= Roy Cove =

Settlement on West Falkland

Roy Cove is a settlement on West Falkland, in the Falkland Islands, in the north west. It faces southwards, onto King George Bay and was founded in 1872.

== Geography ==
There is a deep water creek by the settlement, the Byron Heights to the north. The saltwater stream nearby the settlement is named Herbert. The settlement has an airstrip located at , to the north-east of Roy Cove.

== History ==
In 1872, William Wickham Bertrand founded Roy Cove after splitting from his business partner Ernest Holmested. The pair had originally been developing a sheep farm at Shallow Bay (Hill Cove), which was heavily in debt. As part of the division of the estate, Bertrand took the western section, assuming half the debts, and established the new settlement at Roy Cove. He initially named it Westbourne Station. The livestock was divided between the partners, with a loose arrangement allowing Bertrand continued access to run sheep at Shallow Bay in return for help with shearing and lamb-marking. In 1888, the settlement was listed as having four houses, four detached houses, and a population of 53. The detached houses refer to shepherd's huts.

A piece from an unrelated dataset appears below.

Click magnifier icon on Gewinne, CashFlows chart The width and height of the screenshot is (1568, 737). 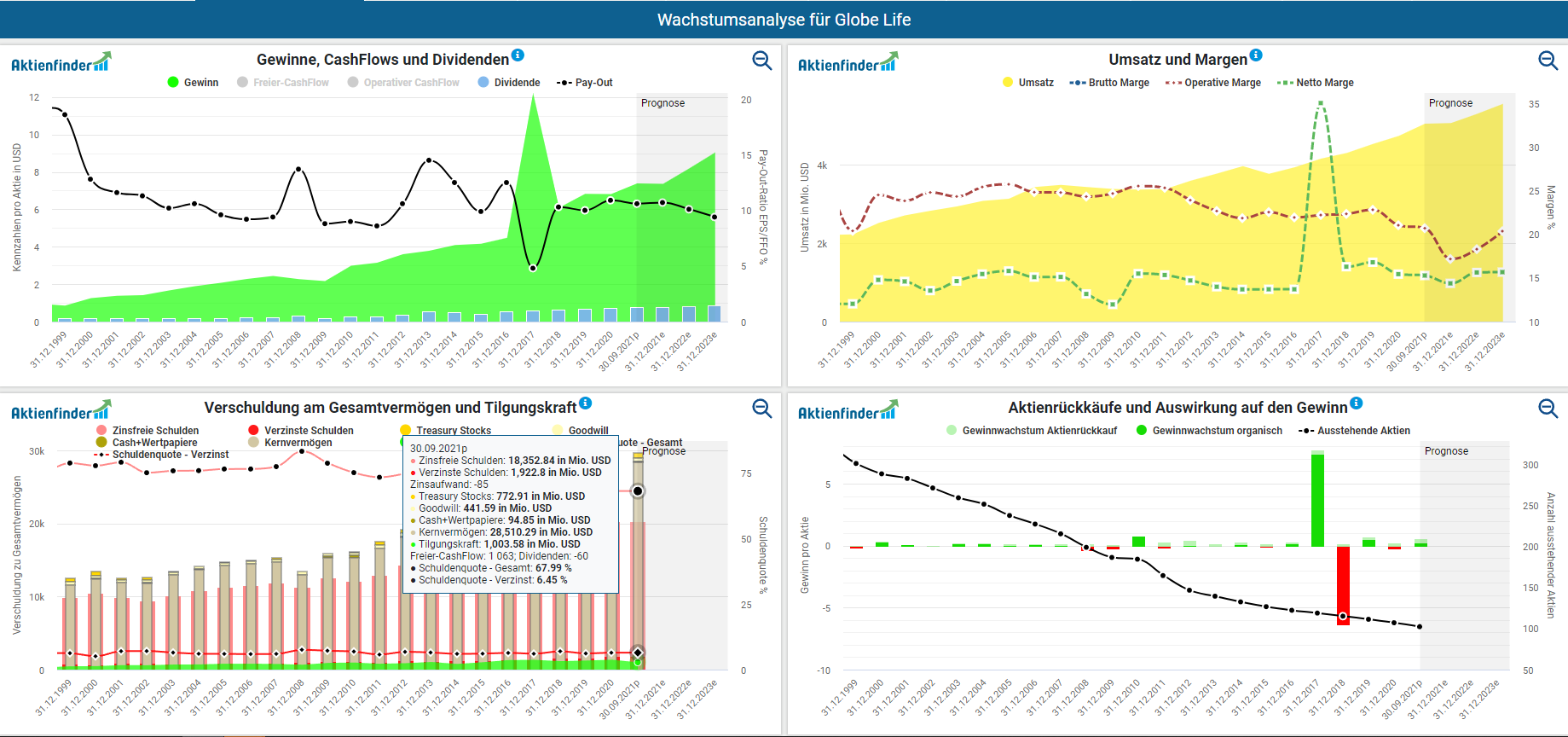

In the late 1950s, Roy Cove was subject to an experimental programme which saw grasses and clovers of a higher nutritional value that what grows normally planted in the area. One of the farms in Roy Cove was divided into six sections and sold for £190,000 in 1980. The new owners were due to occupy the farm on 2 April 1982, the day that the islands were invaded by Argentine forces. The farmers could not start at the agreed time, and so payment to the government was late which caused a legal dispute.